#### Extracted information:

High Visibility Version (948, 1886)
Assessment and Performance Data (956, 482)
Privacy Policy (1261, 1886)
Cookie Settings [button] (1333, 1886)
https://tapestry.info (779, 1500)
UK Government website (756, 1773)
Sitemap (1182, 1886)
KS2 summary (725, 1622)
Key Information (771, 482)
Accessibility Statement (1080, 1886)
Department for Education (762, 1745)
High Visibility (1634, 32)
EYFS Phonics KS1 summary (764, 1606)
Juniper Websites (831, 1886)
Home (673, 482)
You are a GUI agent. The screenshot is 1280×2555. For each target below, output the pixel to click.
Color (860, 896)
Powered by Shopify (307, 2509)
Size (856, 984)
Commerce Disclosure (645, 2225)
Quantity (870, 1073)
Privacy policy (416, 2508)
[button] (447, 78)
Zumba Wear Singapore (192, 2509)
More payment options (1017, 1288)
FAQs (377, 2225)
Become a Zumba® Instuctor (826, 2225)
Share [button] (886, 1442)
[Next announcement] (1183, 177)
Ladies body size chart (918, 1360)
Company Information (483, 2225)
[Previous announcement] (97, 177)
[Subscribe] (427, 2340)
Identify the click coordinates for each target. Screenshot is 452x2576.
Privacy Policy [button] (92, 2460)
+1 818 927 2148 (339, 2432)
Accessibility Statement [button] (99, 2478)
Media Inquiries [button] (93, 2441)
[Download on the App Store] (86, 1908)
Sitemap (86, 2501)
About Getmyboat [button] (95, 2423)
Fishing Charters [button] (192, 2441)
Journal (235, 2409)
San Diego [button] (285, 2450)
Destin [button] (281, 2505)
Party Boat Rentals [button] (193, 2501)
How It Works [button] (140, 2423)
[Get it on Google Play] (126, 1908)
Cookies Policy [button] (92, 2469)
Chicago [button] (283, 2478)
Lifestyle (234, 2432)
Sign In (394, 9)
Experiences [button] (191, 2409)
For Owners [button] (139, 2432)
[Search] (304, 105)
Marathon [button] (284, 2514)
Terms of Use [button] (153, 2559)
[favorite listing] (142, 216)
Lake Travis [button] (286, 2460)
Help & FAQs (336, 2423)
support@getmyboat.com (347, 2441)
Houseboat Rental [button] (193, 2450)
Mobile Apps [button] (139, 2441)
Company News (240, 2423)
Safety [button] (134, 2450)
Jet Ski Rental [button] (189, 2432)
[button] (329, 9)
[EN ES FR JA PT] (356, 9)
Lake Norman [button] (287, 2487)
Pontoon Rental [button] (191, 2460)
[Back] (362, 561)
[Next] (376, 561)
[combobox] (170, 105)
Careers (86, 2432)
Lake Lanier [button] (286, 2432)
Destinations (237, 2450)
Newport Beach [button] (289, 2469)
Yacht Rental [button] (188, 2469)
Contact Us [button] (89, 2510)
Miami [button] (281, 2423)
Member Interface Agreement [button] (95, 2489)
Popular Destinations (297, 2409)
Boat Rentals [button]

#### Task brief:
The exact lines of the material above starting at the one that contains "Home (673, 482)" and ending at the one that contains "Identify the click" are what to retype; leave out everything else.

#### Task output:
Home (673, 482)
You are a GUI agent. The screenshot is 1280×2555. For each target below, output the pixel to click.
Color (860, 896)
Powered by Shopify (307, 2509)
Size (856, 984)
Commerce Disclosure (645, 2225)
Quantity (870, 1073)
Privacy policy (416, 2508)
[button] (447, 78)
Zumba Wear Singapore (192, 2509)
More payment options (1017, 1288)
FAQs (377, 2225)
Become a Zumba® Instuctor (826, 2225)
Share [button] (886, 1442)
[Next announcement] (1183, 177)
Ladies body size chart (918, 1360)
Company Information (483, 2225)
[Previous announcement] (97, 177)
[Subscribe] (427, 2340)
Identify the click coordinates for each target. Screenshot is 452x2576.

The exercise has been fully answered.